Wednesday, November 14, 2012

E em dia de greve, coisas importantíssimas

Que contudo nada têm a ver com a actualidade.
Por alguma razão que me escapa, comecei a fazer contas de cabeça à nossa História, nomeadamente à época dos descobrimentos, e relembrei-me de uma coisa que me tem deixado bastante intrigado: a "descoberta" dos Açores (1427).
O Arquipélago dos Açores estende-se ao longo de uns generosos seiscentos quilómetros quase quase quase ali para os meios do Atlântico Norte. Fica a cerca de mil e setecentos quilómetros da costa Portuguesa e a quase 2300 das costas do Labrador.  Largando uma embarcação de Lisboa com rumo ao desconhecido, digamos, algo como uma Barcha ou um Caravelão (no mesmo link) a probabilidade de "aterrar" em qualquer uma das ilhas seria ínfima (à luz do que desconhecemos acerca da tecnologia e dos conhecimentos da época); com efeito estas embarcações não dispunham sequer de um cesto de gávea, o que me leva à seguinte conclusão: com uma boca de 3,5 mts o convés estaria talvez a uns dois metros da linha de água, o que fazendo as contas muito por cima, daria um raio de visão (distância para o horizonte) de cerca de quinze quilómetros. Ou seja, um corredor de visão com cerca de 30 Kmts de largura total. Seguindo a mesma fórmula, a ilha do Pico, com os seus 2.352 m de altura,  poderia em condições ideais ser avistada a uma distância de cerca de 180 Kmts...

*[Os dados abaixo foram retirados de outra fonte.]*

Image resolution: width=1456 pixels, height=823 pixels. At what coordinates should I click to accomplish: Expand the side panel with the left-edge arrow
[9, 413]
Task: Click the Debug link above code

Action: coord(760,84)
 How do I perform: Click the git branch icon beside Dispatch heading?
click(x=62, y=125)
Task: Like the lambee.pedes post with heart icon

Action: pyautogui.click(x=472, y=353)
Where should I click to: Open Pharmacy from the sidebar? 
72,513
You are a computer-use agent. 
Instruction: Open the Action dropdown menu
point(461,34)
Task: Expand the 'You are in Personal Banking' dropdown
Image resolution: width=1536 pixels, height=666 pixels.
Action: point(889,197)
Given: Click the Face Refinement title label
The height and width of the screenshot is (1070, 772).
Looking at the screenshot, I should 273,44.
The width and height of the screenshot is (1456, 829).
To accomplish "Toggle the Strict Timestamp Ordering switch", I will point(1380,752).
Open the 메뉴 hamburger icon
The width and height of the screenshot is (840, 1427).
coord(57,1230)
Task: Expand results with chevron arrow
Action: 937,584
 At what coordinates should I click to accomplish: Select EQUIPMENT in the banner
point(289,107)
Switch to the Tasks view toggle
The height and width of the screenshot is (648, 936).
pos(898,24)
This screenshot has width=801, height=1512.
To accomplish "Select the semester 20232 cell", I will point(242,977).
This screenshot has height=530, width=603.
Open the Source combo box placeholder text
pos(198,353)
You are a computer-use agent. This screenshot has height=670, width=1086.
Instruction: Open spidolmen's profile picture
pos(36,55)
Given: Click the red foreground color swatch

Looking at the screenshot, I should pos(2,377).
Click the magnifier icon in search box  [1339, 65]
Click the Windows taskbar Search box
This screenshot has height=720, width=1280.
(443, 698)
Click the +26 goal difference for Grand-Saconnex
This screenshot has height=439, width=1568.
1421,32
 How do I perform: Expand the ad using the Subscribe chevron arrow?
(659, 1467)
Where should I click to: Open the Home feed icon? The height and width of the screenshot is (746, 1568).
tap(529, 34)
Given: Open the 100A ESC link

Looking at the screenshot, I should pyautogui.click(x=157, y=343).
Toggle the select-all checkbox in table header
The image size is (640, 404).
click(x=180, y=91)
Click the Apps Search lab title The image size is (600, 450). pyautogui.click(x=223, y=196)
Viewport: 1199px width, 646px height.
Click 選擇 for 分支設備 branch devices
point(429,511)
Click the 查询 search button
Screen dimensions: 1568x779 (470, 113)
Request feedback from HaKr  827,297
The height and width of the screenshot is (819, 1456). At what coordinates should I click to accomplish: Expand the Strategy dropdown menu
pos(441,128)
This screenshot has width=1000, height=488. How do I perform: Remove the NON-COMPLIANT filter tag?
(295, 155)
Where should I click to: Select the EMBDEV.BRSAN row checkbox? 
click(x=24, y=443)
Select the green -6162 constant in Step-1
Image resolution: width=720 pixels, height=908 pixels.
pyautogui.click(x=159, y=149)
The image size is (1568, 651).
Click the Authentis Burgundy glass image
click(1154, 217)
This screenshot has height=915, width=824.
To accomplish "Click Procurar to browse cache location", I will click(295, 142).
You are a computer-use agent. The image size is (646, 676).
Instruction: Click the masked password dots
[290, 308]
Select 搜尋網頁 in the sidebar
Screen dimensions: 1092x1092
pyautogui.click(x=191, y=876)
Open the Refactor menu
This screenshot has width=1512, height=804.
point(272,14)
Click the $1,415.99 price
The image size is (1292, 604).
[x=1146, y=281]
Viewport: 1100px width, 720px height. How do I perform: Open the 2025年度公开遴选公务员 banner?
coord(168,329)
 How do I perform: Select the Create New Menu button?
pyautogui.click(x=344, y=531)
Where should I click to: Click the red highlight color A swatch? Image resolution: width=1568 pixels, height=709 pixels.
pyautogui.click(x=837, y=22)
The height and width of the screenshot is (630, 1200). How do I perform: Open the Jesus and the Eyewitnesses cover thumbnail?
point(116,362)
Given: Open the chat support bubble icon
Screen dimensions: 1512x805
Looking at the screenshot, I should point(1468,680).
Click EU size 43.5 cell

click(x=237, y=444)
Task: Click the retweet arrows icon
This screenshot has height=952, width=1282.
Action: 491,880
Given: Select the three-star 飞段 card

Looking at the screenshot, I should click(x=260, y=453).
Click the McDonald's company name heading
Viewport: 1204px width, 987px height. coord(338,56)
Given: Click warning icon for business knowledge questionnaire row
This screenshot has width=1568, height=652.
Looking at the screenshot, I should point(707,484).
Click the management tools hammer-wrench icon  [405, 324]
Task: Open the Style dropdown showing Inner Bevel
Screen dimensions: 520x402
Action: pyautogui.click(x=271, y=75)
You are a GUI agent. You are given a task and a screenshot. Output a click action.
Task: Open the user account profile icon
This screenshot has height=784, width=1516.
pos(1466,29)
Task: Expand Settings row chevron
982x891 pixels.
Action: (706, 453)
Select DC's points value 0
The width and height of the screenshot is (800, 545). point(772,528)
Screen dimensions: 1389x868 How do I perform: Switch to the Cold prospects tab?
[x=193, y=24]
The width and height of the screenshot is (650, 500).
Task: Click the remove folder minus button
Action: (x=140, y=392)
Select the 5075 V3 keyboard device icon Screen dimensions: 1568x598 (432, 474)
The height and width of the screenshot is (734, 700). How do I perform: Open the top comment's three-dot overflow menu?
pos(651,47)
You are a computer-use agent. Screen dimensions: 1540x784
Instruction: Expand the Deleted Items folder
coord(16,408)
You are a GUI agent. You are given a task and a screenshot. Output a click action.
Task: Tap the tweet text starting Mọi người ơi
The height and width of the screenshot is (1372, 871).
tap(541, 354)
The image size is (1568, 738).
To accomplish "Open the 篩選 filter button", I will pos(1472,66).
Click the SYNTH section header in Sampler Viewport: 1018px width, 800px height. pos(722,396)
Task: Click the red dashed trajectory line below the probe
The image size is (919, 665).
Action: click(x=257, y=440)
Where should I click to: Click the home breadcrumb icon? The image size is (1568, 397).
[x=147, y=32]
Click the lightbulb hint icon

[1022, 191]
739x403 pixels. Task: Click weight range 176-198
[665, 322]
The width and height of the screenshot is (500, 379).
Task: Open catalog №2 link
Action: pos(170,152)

Cingindo-me ao tal corredor de 30 quilómetros, parece-se muito com conseguir encontrar uma agulha num palheiro. Mas a descoberta das ilhas do Atlântico Sul - Ascensão em 1502, Santa Helena (onde viria a falecer Napoleão Bonaparte uns séculos depois) em 1503 e a Ilha de Tristão da Cunha, em 1506, não ficam nada aquém desta pontaria fabulosa - esta última dista 2430 Kmts da ilha de Santa Helena, 2816 de África e 3360 Kmts da América do Sul.
Sem GPS, sem radar, com instrumentos ópticos rudimentares, munidos de sextantes, bússolas e mapas razoavelmente imprecisos, não deixou de ser um feito digno de nota.
A não ser que, tal como imagino, soubessem algo que desconhecemos.